**Task description**
Rewrite every entry below with "Screen dimensions" replaced by "Screen size" throughout, leaving all other text as it is.

**Element and text position data**

+++

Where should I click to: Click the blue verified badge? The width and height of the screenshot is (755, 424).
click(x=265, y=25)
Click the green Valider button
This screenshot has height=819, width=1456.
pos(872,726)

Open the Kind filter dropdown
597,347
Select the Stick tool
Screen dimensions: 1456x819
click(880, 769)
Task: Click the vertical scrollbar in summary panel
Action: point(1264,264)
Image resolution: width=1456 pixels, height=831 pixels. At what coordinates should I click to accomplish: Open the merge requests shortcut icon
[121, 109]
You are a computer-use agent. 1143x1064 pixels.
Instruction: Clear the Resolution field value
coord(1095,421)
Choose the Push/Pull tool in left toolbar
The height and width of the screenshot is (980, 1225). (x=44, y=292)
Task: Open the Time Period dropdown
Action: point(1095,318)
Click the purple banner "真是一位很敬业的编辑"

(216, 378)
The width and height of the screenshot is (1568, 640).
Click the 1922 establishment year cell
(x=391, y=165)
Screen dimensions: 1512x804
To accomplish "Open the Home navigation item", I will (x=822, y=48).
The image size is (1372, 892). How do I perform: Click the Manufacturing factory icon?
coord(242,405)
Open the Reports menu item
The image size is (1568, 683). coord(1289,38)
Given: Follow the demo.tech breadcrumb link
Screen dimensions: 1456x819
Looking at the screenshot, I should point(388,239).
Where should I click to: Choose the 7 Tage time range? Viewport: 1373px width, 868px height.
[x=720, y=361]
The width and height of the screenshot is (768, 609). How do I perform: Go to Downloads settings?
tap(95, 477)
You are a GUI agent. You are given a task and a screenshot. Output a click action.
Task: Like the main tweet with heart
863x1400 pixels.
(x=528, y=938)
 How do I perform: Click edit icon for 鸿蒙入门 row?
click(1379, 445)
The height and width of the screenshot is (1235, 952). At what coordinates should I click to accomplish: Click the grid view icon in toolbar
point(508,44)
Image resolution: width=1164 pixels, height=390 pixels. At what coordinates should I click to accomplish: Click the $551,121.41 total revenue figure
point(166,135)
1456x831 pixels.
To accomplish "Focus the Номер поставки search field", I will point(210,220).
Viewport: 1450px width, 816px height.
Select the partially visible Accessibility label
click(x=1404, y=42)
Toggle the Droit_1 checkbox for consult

+++

**Solved problem**
Where should I click to: Click the blue verified badge? The width and height of the screenshot is (755, 424).
click(x=265, y=25)
Click the green Valider button
This screenshot has height=819, width=1456.
pos(872,726)

Open the Kind filter dropdown
597,347
Select the Stick tool
Screen size: 1456x819
click(880, 769)
Task: Click the vertical scrollbar in summary panel
Action: point(1264,264)
Image resolution: width=1456 pixels, height=831 pixels. At what coordinates should I click to accomplish: Open the merge requests shortcut icon
[121, 109]
You are a computer-use agent. 1143x1064 pixels.
Instruction: Clear the Resolution field value
coord(1095,421)
Choose the Push/Pull tool in left toolbar
The height and width of the screenshot is (980, 1225). (x=44, y=292)
Task: Open the Time Period dropdown
Action: point(1095,318)
Click the purple banner "真是一位很敬业的编辑"

(216, 378)
The width and height of the screenshot is (1568, 640).
Click the 1922 establishment year cell
(x=391, y=165)
Screen size: 1512x804
To accomplish "Open the Home navigation item", I will (x=822, y=48).
The image size is (1372, 892). How do I perform: Click the Manufacturing factory icon?
coord(242,405)
Open the Reports menu item
The image size is (1568, 683). coord(1289,38)
Given: Follow the demo.tech breadcrumb link
Screen size: 1456x819
Looking at the screenshot, I should point(388,239).
Where should I click to: Choose the 7 Tage time range? Viewport: 1373px width, 868px height.
[x=720, y=361]
The width and height of the screenshot is (768, 609). How do I perform: Go to Downloads settings?
tap(95, 477)
You are a GUI agent. You are given a task and a screenshot. Output a click action.
Task: Like the main tweet with heart
863x1400 pixels.
(x=528, y=938)
 How do I perform: Click edit icon for 鸿蒙入门 row?
click(1379, 445)
The height and width of the screenshot is (1235, 952). At what coordinates should I click to accomplish: Click the grid view icon in toolbar
point(508,44)
Image resolution: width=1164 pixels, height=390 pixels. At what coordinates should I click to accomplish: Click the $551,121.41 total revenue figure
point(166,135)
1456x831 pixels.
To accomplish "Focus the Номер поставки search field", I will point(210,220).
Viewport: 1450px width, 816px height.
Select the partially visible Accessibility label
click(x=1404, y=42)
Toggle the Droit_1 checkbox for consult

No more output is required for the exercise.